11/17/2018
CH1: Preliminaries
Language evaluation criteria
Be able to evaluate your new language, your "old" language and one language you know well in terms of at least 5 characteristics of readability. Define what you mean by the characteristic, and then indicate how well your language measures up.
Language categories, paradigms (nb --Haskell not procedural but functional)
Become familiar with declarative and imperative paradigms, and be able to classify most popular languages according to the applicable paradigm. Give an example of a language that is an exemplar of the imperative paradigm, functional paradigm, logic paradigm, object-oriented paradigm Cite reasons for studying comparative programming languages.
Implementation methods from bare machine outward to virtual compilers
Programming environments (IDEs)
Reasons to study languages
Von Neumann Architecture
Be able to describe what is meant by a vonNeumann architecture, and tell how it influences language design. Give at least two languages that use that concept as a basis and indicate what general paradigm of languages they are in.
CH2:Evolution
Language descendants
Trace the ancestry of currently used languages. Recognize the features contributed to current languages by older languages and become familiar with the developers of significant languages and paradigms.
Major language attributions: COBOL, FORTRAN, JAVA, C, C++, C#,Pascal, Ada,perl, Smalltalk
Be able to identify: Backus, Naur, Hopper, Wirth, Zuse, Atanasoff, Kemeny, Dijkstra, Hoare, Ichabiah, Stroustrop, Goldberg, Ritchie, and Gosling with the contribution each has made to a language.
Influences (see descendants)
CH3:Describing Syntax and semantics
Read and write BNF and EBNF
Precedence; operation order
Produce BNF grammars for expressions showing associativity and precedence, drawing of parse trees given grammars.

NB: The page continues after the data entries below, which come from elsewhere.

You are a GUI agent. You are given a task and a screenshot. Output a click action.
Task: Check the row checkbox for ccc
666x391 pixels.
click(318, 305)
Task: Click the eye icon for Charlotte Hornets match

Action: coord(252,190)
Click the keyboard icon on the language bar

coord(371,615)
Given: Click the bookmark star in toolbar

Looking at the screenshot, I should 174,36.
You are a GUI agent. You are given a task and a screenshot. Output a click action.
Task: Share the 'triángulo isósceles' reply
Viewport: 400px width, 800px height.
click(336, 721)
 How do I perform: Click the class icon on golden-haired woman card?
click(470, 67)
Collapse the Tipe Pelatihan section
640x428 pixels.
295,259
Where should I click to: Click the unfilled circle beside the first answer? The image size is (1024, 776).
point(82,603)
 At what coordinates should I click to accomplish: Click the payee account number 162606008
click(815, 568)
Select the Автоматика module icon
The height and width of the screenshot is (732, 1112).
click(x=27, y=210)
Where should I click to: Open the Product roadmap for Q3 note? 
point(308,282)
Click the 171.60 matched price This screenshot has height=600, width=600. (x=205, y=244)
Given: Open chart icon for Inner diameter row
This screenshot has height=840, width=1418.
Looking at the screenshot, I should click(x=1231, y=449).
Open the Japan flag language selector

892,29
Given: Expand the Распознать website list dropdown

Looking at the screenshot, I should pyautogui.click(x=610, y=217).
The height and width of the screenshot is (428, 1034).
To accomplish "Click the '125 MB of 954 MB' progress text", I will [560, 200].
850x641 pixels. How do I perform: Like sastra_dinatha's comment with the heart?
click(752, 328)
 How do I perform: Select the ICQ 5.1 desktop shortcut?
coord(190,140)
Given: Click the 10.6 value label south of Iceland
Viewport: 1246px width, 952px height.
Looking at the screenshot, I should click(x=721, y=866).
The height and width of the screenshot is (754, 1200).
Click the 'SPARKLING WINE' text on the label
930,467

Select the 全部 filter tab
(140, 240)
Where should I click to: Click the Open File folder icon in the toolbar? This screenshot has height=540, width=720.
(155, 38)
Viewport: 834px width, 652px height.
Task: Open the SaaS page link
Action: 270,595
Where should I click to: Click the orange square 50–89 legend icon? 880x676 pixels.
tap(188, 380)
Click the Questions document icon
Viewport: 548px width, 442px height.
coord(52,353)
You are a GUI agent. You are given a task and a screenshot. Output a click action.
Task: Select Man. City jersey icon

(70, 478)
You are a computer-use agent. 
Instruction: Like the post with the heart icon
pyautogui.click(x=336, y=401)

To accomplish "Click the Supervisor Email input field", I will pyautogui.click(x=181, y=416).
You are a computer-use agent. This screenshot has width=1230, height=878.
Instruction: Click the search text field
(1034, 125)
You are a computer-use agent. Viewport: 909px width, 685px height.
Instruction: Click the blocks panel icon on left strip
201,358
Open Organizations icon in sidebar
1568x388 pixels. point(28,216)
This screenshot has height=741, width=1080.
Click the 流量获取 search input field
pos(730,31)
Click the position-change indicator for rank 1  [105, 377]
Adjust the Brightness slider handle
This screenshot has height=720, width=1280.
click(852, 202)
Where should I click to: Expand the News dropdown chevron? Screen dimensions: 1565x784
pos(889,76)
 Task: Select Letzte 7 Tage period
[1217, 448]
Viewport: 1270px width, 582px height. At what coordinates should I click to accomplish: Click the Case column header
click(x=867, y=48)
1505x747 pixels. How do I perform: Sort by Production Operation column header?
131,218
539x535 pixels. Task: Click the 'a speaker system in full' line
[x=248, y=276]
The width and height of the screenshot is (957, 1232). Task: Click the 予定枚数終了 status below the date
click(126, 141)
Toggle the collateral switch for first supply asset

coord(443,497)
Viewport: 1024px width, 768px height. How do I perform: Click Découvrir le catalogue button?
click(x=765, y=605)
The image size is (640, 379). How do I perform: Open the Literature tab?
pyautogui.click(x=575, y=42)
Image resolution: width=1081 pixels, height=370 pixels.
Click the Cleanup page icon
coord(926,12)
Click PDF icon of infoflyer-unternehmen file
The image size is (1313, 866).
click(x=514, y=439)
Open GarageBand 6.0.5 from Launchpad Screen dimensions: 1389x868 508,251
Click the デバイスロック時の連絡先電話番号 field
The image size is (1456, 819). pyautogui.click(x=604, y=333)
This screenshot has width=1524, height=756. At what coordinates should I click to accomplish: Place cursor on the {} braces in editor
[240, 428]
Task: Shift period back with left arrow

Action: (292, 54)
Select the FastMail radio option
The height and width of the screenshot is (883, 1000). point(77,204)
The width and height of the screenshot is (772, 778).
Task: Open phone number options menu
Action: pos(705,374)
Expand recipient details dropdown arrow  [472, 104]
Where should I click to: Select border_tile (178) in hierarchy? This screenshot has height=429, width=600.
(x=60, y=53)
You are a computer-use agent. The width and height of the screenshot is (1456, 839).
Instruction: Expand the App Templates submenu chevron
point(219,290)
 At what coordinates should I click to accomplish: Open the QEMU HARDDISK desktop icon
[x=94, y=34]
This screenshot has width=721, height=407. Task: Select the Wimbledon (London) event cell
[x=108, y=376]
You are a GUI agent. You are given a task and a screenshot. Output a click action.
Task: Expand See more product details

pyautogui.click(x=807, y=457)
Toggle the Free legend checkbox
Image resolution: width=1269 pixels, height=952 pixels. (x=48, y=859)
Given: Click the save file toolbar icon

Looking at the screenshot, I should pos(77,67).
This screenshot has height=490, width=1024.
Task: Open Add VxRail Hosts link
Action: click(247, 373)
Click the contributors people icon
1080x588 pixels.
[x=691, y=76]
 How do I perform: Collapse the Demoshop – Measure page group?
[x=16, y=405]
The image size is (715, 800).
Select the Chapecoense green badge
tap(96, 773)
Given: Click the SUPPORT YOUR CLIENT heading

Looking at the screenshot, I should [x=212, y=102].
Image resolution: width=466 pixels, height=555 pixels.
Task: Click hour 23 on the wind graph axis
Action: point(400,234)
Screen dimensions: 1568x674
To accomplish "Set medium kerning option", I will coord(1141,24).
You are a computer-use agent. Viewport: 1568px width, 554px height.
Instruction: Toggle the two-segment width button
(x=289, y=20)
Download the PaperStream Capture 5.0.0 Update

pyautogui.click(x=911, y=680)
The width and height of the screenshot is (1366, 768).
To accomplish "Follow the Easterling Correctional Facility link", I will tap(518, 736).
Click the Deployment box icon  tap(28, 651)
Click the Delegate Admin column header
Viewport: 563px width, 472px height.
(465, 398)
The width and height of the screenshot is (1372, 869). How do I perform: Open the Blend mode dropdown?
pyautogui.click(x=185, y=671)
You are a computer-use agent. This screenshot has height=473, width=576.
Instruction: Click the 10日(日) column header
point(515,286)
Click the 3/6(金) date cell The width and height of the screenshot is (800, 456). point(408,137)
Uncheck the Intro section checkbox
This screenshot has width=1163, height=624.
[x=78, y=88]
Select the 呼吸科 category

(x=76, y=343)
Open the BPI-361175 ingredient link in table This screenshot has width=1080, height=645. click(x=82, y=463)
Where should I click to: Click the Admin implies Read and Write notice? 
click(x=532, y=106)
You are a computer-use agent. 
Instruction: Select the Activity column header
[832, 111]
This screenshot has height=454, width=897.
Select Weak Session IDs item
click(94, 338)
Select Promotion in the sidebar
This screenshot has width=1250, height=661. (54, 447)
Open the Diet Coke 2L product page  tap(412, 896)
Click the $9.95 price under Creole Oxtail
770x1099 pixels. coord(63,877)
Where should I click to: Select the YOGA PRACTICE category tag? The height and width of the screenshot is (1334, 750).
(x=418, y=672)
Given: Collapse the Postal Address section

Be able to apply this technique to a variety of language constructs
(more detail)
- Draw a parse tree for an expression, given its BNF grammar.
- Draw a leftmost or rightmost derivation from that tree.
- Write and recognize a BNF grammar for expressions with stated operator precedence.
- Write and recognize a BNF grammar for expressions with stated operator associativity--either left or right recursive
- What are the three primary methods of semantic description? Define each.
- What is the purpose of an attribute grammar? Why are they seldom used to describe real languages?
- Given a series of statements, and its post condition, find its weakest precondition.
Compute weakest precondition
Be able to find the weakest precondition for assignment statements, logical pretest loops through use of loop invariant.
Semantics—operational, axiomatic and denotational
Define tools for describing semantics: operational, axiomatic and denotational
Ch4:Lexical and Syntax Analysis
Parsing – bottom up, top down
- Describe role of syntax analyzers. Distinguish recursive descent parsers (LL) from shift reduce parsers(LR).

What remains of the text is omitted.